Y claro, ahí está el colmo de la ironía: la señora declamando a los cuatro vientos que ha encontrado en su perro la perfección hecha carne y pelo, como si el pobre animal hubiera pasado por Eton y hubiera aprendido urbanidad en el Reform Club. Pero la vida —que es mucho más rápida y más justa que cualquier sermón de Facebook— le recuerda con un zurullo humeante que, por muy príncipe azul que crea tener, sigue siendo un can que se rasca el lomo contra la alfombra y se limpia el hocico en las cortinas.

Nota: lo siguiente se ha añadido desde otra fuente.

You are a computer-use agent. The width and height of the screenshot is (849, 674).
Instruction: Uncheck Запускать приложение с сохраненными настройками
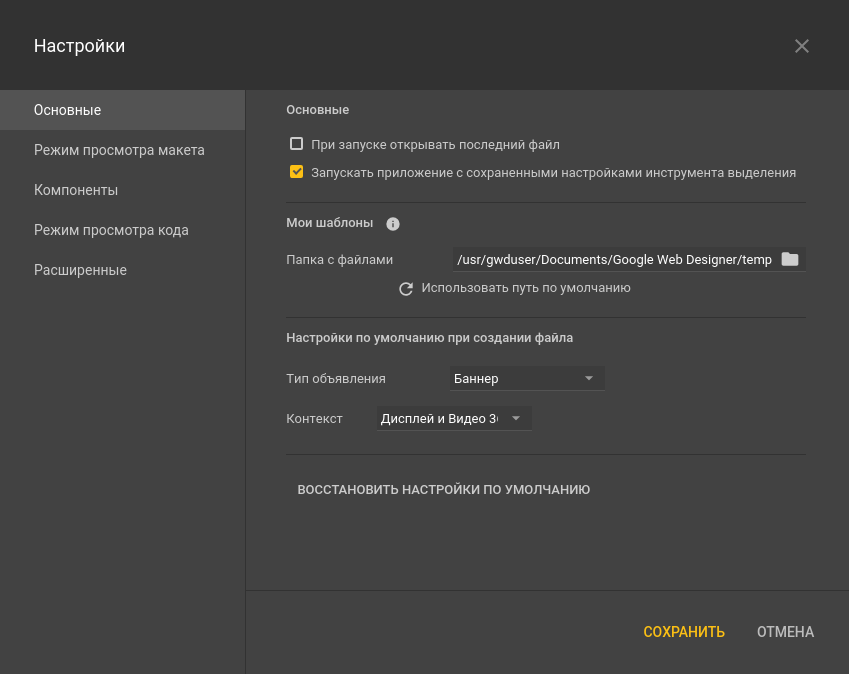(296, 172)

Lo hermoso de la escena es que ni falta hace discutirle: ahí, en medio del salón, está la respuesta universal, la réplica incontestable, la metáfora en tres dimensiones. Porque los hombres, con todos sus defectos, al menos saben dónde está el baño (aunque lo apuntemos con más fe que puntería). El perro, en cambio, habla el idioma más puro de la sinceridad: te quiero mucho, pero tu moqueta me viene de perlas para inmortalizar el instante.
Y así, sin pedir permiso ni redactar un manifiesto feminista canino, coloca sobre la mesa el argumento definitivo. El amor perruno es maravilloso, sí, pero nunca viene con manual de convivencia: lo tomas o lo dejas… y lo recoges con una bolsa biodegradable.